Consequences of an annulment of a civil partnership


Where your civil partnership is considered void, the legal consequences of an annulment of your civil partnership are that your civil partnership is declared to be invalid from the start. Therefore, your civil partnership never legally happened.


The most obvious consequence of a court declaration of nullity is that you are now entitled to marry.

If you had already married or entered into a new civil partnership, i.e. you had married or entered into a civil partnership before an order of annulment was actually made by the court, your marriage or new civil partnership may have appeared invalid. However, once the annulment order is granted, your marriage/civil partnereship is validated , as your first civil partnership has now been declared invalid.

If your civil partnership is annulled, it also means that you lose the rights that you enjoyed as a civil partner.
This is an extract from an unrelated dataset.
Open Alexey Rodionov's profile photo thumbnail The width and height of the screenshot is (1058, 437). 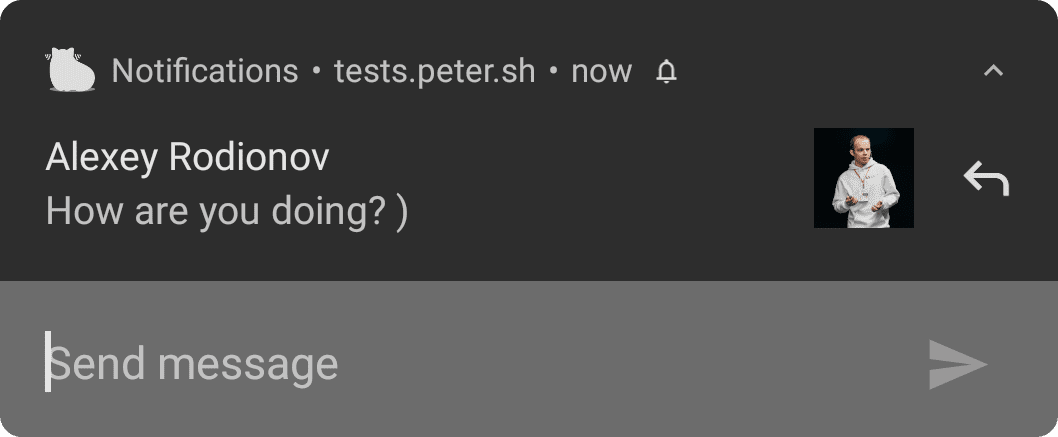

Therefore:

  • The home that you shared with your former partner is not a shared home . If your former partner is the legal owner of the house, he or she can sell or lease it without your consent.
  • Under the Succession Act 1965, when a civil partner dies, the surviving civil partner is legally entitled to a share of his/her estate whether or not he or she has left a will . As your civil partnership never happened, you do not have any succession rights if your former partner dies.
  • Once your civil partnership has been annulled, you do not have a right to apply to the court to order your former partner to pay maintenance to support you, as only civil partners may apply to a court for an order for maintenance.